Así habló, y Helios se sumergió y sobrevino la oscuridad.

Y les dijo la diosa de ojos brillantes, Atenea:

«Anciano, has hablado como te corresponde. Pero, vamos, cortad las lenguas y mezclad el vino para que hagamos libaciones a Poseidón y a los demás inmortales y nos ocupemos de dormir, pues ya es hora. Ya ha descendido la luz a la región de las sombras y no es bueno estar sentado mucho tiempo en un banquete en honor de los dioses, sino regresar.»

Así habló la hija de Zeus y ellos prestaron atención a la que hablaba.

Y los heraldos derramaron agua sobre sus manos y los jóve­nes coronaron de vino las cráteras y lo repartieron entre todos haciendo una primera ofrenda, por orden, en las copas. Luego arrojaron las lenguas al fuego y se pusieron en pie para hacer la libación.

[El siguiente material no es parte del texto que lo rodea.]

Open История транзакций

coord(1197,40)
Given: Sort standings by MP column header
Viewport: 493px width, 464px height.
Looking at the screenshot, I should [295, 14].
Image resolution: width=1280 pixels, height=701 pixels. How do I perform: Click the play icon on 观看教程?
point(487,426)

Cuando hubieron libado y bebido cuanto su apetito les pe­día, Atenea y Telémaco, semejante a un dios, se pusieron en camino para volver a la cóncava nave. Pero Néstor todavía los retuvo tocándolos con sus palabras:

«No permitirán Zeus y los demás dioses inmortales que vol­váis de mi casa a la rápida nave como de casa de uno que care­ce por completo de ropas, o de un indigente que no tiene man­tas ni abundantes sábanas en casa ni un dormir blando para sí y para sus huéspedes. Que en mi casa hay mantas y sábanas hermosas. No dormirá sobre los maderos de su nave el queri­do hijo de Odiseo mientras yo viva y aún me queden hijos en el palacio para hospedar a mis huéspedes, quienquiera que sea el que arribe a mi palacio.»

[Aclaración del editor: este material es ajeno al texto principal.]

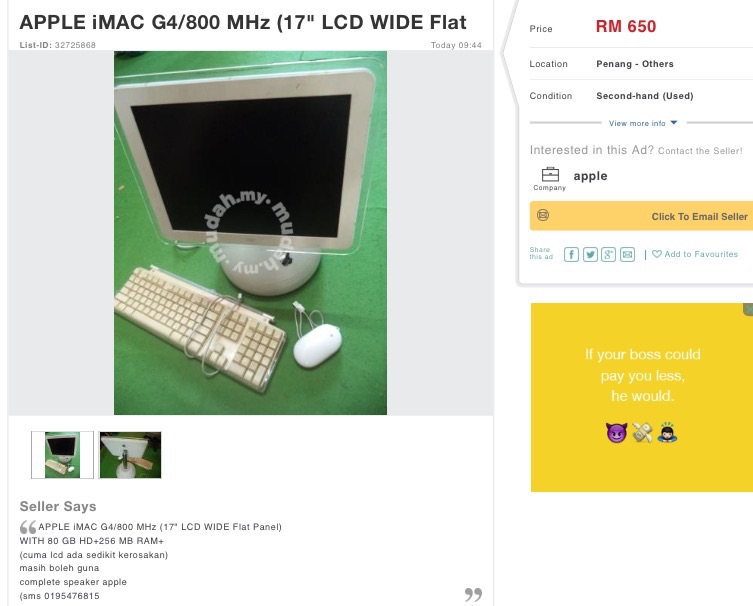Select second thumbnail showing iMac back
The width and height of the screenshot is (753, 606).
(130, 455)
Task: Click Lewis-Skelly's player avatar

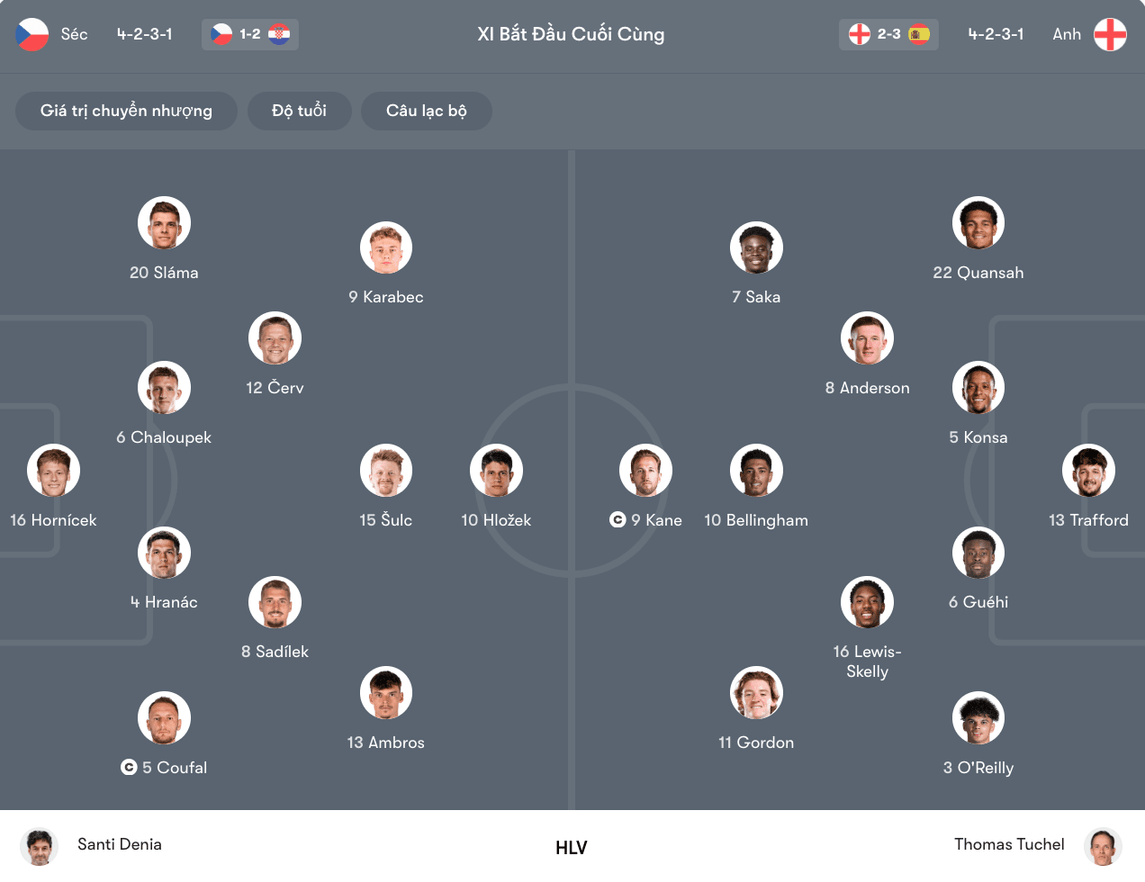Action: pos(868,602)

Y la diosa de ojos brillantes, Atenea, le dijo:

«Has hablado bien, anciano amigo. Sería conveniente que Telémaco te hiciera caso. Así, pues, él te seguirá para dormir en tu palacio, pero yo marcharé a la negra nave para animar a los compañeros y darles órdenes, pues me precio de ser el más anciano entre ellos. Y los demás nos siguen por amistad, hom­bres jóvenes todos, de la misma edad que el valiente Telémaco. Yo dormiré en la cóncava, negra nave, y al amanecer iré junto a los impetuosos caucones, dondé se me debe una deuda no de ahora ni pequeña, desde luego.

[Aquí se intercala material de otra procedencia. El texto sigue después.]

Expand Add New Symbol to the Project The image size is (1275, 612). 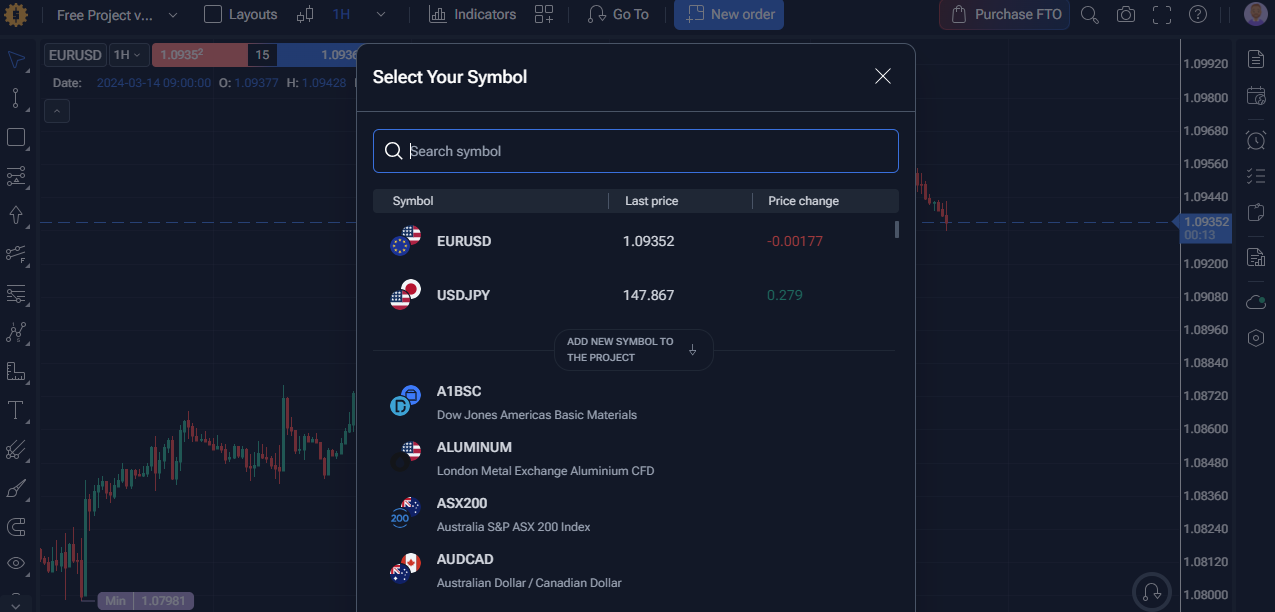click(x=634, y=350)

«Tú, envíalo con un carro y un hijo tuyo, pues ha llegado a tu casa como huésped. Y dale caballos, los que sean más velo­ces en la carrera y más excelentes en vigor.» .

Así hablando partió la de ojos brillantes, Atenea, tomando la forma del buitre barbado.

Y la admiración atenazó a todos los aqueos. Admiróse el anciano cuando lo vio con sus ojos y tomando la mano de Te­lémaco le dirigió su palabra y le llamó por su nombre.

«Amigo, no creo que llegues a ser débil ni cobarde si ya, tan joven, lo siguen los dioses como escolta. Pues éste no era otro de entre los que ocupan las mansiones del Olimpo que la hija de Zeus, la rapaz Tritogéneia, la que honraba también a tu noble padre entre los argivos. Soberana, séme propicia, dame fama de nobleza a mí mismo, a mis hijos y a mi venerable es­posa y a cambio yo te sacrificaré una cariancha novilla de un año, no domada, a la que jamás un hombre haya llevado bajo el yugo. Te la sacrificaré rodeando de oro sus cuernos.»